• _Istruzioni_
- a) Riscrivi il brano sulla Sanità Digitale da "Appare evidente, dunque, come" a "strategie e politiche?", sostituendo "marcia in più" con "spinta decisiva".
- b) Indica se ciascuna affermazione concorda con il brano sulla Sanità Digitale, rispondendo sì o no e citando le parole del brano che lo decidono. (i) La Sanità Digitale coincide con la sola Telemedicina. (ii) La digitalizzazione dei dati sanitari riduce l'uso di carta. (iii) Il monitoraggio remoto dei pazienti aumenta gli spostamenti per le visite mediche.
- c) Scrivi il seguito del brano sulla Sanità Digitale, cominciando subito dopo la sua ultima frase.

• _Brano citato_
E la Sanità Digitale non è solo Telemedicina: si pensi, per citare qualche esempio, a queste tecnologie e/o approcci e all’impatto potenziale sulla sostenibilità della Sanità:

  • dispositivi wearable
    Il monitoraggio remoto dei pazienti limita gli spostamenti per le visite mediche, contribuendo a ridurre le emissioni di CO2, le visite in ambulatorio e i ricoveri ospedalieri, contenendo così i costi dell’assistenza sanitaria (anche attraverso la potenziale prevenzione delle complicanze)
  • dematerializzazione
    La digitalizzazione dei dati sanitari limita l’uso di carta, contribuendo a ridurre l’impronta ambientale del settore sanitario. Si pensi, inoltre, alla Cartella Clinica Elettronica, al Fascicolo Sanitario Elettronico o al semplice utilizzo di referti e ricette elettroniche che, tra i tanti altri vantaggi, consentono ai pazienti di non recarsi necessariamente presso le strutture sanitarie, con ovvie conseguenze sulla diminuzione dell’inquinamento dovuto agli spostamenti e all’utilizzo di supporti cartacei
  • data driven health
    Che i dati salvano vite, è ormai ben noto agli addetti ai lavori del settore Healthcare. Ma un approccio guidato dai dati offre grandi vantaggi anche per la sostenibilità del Sistema Sanitario. Grazie ad esso, infatti, le strutture sanitarie sono in condizione di prendere decisioni che impattano in maniera positiva sull’efficienza, sulla sostenibilità economica e sulla qualità dell’assistenza sanitaria, con potenziali conseguenze importanti anche per la riduzione dell’impronta ambientale.

Appare evidente, dunque, come puntare sulla Sanità Digitale – accelerando sulla sua concreta diffusione e applicazione – possa rappresentare la marcia in più per viaggiare verso la tanto necessaria (e, troppo spesso, solo sbandierata) sostenibilità della Sanità.

Ma come si stanno muovendo le aziende sanitarie italiane verso la sostenibilità?
Qual è la loro propensione a integrare i temi della sostenibilità socio-ambientale nelle proprie strategie e politiche?

Qui le buone notizie, ma anche quelle che suggeriscono che si possa e si debba fare molto di più, provengono, ad esempio, da un interessante studio ALTIS Università Cattolica-CERISMAS -BCG-Quantis.

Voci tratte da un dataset
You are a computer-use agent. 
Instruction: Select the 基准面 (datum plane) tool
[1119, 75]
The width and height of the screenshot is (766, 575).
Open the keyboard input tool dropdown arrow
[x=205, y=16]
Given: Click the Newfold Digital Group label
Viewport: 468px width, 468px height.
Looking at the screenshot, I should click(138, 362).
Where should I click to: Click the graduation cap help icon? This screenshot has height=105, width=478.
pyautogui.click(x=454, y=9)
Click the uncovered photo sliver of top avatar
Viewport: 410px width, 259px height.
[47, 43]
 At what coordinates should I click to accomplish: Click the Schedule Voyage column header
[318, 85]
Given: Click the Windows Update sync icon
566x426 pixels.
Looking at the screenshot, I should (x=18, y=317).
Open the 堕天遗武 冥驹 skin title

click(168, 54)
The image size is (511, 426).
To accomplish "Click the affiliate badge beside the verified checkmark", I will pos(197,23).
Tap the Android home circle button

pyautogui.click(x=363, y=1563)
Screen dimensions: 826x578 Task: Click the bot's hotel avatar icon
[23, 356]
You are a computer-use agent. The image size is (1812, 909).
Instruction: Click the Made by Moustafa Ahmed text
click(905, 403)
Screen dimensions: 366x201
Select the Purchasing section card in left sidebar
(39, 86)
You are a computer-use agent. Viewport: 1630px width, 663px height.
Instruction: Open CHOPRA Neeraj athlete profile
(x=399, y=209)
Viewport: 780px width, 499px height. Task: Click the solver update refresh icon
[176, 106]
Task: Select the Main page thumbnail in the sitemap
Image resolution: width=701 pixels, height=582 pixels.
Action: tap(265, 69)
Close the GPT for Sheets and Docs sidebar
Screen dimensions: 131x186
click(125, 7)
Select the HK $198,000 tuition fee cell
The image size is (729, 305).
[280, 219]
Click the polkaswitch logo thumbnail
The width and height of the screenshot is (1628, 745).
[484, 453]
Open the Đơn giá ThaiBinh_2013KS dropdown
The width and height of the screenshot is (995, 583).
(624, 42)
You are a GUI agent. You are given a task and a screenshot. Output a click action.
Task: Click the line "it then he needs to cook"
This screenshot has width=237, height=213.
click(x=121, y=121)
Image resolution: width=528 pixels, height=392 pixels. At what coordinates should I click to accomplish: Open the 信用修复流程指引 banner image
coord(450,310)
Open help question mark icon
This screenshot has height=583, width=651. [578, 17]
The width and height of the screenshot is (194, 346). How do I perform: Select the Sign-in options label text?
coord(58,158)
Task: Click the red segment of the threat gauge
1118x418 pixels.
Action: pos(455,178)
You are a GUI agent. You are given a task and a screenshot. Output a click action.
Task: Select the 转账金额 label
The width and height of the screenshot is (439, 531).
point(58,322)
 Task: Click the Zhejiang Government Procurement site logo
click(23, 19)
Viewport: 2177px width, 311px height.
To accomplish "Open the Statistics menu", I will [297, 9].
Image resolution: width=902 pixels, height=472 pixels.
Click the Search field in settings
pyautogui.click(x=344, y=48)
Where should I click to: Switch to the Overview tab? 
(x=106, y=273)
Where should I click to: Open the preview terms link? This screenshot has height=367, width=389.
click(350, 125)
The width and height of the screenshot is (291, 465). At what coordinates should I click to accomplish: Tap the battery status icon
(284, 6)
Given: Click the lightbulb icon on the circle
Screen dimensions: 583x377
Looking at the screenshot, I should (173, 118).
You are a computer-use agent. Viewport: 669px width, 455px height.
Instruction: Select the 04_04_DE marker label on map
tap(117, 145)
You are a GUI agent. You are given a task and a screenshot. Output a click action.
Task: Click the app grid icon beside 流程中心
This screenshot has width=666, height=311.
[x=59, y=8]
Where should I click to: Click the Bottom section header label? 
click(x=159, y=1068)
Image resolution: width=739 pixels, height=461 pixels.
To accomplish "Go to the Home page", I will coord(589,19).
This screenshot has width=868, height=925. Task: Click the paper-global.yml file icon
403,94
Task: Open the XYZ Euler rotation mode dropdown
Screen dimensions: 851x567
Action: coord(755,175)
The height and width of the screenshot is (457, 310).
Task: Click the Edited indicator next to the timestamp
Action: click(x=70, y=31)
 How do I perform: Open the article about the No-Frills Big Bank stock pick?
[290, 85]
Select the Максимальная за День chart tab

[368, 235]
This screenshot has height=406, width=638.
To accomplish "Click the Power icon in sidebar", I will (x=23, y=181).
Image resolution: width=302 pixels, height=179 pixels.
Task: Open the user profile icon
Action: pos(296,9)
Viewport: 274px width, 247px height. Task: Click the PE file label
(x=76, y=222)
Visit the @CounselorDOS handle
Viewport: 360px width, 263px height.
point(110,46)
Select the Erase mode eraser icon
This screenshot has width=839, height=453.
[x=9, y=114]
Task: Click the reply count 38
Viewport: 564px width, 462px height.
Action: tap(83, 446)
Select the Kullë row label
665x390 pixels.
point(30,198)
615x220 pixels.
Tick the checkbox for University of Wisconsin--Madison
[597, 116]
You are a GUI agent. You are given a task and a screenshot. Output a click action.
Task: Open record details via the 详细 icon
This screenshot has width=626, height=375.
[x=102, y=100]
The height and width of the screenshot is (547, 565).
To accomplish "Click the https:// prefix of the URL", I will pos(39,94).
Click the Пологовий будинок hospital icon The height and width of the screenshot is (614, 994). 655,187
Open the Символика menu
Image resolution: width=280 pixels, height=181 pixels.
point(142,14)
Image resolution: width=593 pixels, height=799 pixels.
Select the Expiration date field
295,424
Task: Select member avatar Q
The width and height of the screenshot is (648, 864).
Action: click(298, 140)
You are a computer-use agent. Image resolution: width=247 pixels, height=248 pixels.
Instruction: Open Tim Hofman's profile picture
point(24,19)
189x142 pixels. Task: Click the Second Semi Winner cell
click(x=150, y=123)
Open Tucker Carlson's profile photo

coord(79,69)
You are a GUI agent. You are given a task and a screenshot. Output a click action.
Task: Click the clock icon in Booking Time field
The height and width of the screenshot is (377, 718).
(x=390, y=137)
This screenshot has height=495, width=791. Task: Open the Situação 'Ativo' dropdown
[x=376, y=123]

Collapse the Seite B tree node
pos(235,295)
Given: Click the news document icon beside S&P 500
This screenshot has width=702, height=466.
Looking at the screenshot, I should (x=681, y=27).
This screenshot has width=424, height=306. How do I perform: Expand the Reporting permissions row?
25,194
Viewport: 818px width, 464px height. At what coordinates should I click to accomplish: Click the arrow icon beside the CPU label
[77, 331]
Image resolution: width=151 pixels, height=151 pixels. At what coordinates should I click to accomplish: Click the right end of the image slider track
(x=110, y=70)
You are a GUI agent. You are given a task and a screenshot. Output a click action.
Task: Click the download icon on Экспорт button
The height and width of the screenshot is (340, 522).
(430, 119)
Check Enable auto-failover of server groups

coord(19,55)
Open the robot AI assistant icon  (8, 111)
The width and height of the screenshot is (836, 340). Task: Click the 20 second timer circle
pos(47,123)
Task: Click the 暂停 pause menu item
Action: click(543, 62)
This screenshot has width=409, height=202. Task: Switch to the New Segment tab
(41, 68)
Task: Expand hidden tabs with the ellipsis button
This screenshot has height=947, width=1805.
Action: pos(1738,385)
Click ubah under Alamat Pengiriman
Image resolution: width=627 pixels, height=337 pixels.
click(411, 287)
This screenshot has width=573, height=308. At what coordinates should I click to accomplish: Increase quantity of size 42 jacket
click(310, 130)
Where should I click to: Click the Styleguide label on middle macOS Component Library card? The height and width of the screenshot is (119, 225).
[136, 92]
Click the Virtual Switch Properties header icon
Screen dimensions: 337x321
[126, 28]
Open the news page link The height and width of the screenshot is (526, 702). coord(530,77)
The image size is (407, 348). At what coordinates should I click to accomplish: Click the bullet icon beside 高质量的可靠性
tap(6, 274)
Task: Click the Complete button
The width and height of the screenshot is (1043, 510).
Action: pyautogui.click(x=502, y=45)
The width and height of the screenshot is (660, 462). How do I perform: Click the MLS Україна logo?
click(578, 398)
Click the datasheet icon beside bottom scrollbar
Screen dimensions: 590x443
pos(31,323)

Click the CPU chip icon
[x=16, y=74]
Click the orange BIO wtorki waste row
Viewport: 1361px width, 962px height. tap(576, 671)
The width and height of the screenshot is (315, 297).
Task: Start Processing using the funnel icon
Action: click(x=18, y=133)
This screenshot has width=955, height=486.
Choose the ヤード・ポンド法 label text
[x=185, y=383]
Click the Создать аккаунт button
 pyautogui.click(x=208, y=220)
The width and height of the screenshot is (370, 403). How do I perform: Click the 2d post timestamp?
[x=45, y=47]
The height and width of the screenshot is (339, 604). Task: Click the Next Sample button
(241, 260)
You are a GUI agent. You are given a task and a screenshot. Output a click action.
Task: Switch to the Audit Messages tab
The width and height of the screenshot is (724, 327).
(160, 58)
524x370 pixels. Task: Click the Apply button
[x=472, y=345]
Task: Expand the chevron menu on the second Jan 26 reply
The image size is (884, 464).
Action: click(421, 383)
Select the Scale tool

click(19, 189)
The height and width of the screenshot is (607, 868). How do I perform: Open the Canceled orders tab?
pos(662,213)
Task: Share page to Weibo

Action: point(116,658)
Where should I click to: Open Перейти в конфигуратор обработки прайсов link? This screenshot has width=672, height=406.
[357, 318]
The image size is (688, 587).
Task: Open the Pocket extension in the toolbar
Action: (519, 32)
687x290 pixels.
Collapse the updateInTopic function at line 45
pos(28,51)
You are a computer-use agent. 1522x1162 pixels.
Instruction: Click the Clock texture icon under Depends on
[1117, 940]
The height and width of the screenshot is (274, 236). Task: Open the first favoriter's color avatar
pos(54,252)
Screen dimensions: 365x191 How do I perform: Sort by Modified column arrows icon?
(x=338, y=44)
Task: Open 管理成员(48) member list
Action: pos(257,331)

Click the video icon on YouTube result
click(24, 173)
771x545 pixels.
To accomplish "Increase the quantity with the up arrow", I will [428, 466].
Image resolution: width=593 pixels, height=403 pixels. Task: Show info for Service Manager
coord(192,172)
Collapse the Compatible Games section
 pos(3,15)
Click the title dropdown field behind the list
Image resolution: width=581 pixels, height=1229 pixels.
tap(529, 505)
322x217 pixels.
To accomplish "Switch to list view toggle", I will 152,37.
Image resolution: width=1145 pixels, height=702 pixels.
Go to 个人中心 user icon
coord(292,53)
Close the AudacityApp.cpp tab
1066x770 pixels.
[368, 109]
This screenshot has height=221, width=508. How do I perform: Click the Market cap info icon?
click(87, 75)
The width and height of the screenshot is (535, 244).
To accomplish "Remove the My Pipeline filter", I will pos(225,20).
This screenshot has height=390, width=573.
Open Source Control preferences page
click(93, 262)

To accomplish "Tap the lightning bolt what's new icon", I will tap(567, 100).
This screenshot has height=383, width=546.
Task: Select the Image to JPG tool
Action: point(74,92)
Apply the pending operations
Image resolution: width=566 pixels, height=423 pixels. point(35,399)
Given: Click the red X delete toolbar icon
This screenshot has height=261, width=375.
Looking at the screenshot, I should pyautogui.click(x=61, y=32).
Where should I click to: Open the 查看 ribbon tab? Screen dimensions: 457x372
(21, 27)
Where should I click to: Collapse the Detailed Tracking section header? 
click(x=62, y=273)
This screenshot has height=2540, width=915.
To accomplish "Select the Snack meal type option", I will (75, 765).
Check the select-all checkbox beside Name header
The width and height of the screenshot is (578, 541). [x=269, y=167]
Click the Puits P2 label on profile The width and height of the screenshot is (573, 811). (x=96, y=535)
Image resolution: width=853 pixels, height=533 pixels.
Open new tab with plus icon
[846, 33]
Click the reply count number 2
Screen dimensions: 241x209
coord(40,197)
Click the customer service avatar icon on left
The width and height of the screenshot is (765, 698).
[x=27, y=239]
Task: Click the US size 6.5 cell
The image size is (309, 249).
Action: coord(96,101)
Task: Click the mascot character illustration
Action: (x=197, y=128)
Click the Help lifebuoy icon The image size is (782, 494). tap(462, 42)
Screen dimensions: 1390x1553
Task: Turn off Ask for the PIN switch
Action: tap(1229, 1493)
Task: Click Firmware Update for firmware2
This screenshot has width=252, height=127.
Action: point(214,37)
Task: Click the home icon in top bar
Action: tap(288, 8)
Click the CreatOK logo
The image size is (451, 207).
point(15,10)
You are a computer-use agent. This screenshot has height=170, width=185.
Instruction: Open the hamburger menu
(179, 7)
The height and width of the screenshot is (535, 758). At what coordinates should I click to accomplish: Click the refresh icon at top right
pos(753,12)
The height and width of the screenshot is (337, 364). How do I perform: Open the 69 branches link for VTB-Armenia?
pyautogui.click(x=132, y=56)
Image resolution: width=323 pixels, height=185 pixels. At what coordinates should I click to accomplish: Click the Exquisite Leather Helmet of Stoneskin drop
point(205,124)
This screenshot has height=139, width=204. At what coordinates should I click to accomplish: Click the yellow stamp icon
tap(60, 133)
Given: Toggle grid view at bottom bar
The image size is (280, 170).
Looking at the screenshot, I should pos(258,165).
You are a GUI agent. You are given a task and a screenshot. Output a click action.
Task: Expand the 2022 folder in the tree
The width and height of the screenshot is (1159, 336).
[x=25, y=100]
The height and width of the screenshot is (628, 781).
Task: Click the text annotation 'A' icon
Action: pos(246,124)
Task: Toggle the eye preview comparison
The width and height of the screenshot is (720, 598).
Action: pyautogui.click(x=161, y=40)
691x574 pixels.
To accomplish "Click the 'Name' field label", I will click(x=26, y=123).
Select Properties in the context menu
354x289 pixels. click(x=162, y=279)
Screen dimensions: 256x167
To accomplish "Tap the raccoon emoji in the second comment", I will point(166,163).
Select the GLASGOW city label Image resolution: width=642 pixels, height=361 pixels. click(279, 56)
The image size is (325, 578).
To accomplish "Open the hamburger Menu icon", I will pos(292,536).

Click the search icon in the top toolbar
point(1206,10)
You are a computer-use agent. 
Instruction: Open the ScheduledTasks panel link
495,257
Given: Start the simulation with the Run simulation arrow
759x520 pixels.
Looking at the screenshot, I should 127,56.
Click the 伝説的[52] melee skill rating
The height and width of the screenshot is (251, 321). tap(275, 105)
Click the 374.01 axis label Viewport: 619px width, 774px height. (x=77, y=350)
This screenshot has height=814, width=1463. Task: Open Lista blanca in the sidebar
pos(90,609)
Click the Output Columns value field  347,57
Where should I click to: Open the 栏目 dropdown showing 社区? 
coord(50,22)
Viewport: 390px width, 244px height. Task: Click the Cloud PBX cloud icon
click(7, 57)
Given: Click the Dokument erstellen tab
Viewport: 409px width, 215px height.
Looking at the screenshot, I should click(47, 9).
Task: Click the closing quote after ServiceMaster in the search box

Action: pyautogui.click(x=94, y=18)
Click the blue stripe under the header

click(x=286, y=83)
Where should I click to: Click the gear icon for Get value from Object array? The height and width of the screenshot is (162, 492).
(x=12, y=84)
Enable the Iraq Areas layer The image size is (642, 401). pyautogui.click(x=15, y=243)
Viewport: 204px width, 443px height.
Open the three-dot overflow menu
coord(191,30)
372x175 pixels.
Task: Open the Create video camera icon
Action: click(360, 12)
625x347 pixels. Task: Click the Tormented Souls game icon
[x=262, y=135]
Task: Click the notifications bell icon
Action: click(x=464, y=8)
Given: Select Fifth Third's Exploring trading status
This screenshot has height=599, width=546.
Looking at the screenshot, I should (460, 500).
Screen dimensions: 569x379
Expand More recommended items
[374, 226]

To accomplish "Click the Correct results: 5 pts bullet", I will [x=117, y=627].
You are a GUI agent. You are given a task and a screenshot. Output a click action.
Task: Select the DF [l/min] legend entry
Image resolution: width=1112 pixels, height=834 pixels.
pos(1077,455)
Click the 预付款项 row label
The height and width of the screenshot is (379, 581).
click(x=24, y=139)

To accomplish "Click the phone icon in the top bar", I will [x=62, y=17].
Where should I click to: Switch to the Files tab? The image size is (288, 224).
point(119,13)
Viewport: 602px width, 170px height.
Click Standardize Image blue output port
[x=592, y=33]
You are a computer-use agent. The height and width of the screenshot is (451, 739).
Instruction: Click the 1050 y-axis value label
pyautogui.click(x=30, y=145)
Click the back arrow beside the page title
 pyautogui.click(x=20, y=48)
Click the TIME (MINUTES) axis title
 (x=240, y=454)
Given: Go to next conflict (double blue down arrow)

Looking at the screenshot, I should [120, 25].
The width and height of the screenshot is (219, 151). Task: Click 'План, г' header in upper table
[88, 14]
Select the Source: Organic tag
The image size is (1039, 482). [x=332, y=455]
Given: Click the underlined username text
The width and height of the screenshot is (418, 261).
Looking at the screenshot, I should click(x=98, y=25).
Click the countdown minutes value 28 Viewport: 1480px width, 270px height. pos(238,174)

• _Soluzioni_
- a)
Appare evidente, dunque, come puntare sulla Sanità Digitale – accelerando sulla sua concreta diffusione e applicazione – possa rappresentare la spinta decisiva per viaggiare verso la tanto necessaria (e, troppo spesso, solo sbandierata) sostenibilità della Sanità.

Ma come si stanno muovendo le aziende sanitarie italiane verso la sostenibilità?
Qual è la loro propensione a integrare i temi della sostenibilità socio-ambientale nelle proprie strategie e politiche?

- b)
(i) No: "la Sanità Digitale non è solo Telemedicina".
(ii) Sì: "La digitalizzazione dei dati sanitari limita l’uso di carta".
(iii) No: "Il monitoraggio remoto dei pazienti limita gli spostamenti per le visite mediche".

- c)
Queste le principali evidenze emerse:

  • il 36% delle aziende ha già formulato una strategia di sostenibilità sociale e ambientale chiara e articolata
  • il 42% delle aziende è impegnato attivamente nel definire i propri piani di sostenibilità
  • il 60% delle aziende è attualmente impegnato nella realizzazione o sperimentazione di iniziative di sostenibilità sociale e ambientale a beneficio di pazienti e clienti
  • il 73% delle aziende riferisce di adottare criteri di sostenibilità nel prendere decisioni sull’allocazione delle risorse dedicate a investimenti futuri, sebbene, nella maggior parte dei casi, non in maniera sistematica.

Bene così, verrebbe da dire! Se non per alcuni aspetti, ancora da migliorare:

“Nonostante i risultati dello studio dimostrino con chiarezza un impegno significativo delle aziende del settore sanitario nell’adozione di pratiche sostenibili – si legge nello studio – l’impiego di indicatori volti a misurare l’impatto di questi programmi è ancora limitato, specie in aree di performance meno tradizionalmente esplorate, come quella ambientale […].

Nonostante i promettenti risultati emersi – osservano gli autori della ricerca – l’approccio alla sostenibilità è ancora acerbo nel nostro Paese e fatica a entrare nei meccanismi operativi aziendali, come dimostra il numero limitato di aziende che si è dotato di una figura dedicata alla gestione degli aspetti ESG o che misura obiettivi di sostenibilità secondo standard internazionali riconosciuti”.

Come uscirne?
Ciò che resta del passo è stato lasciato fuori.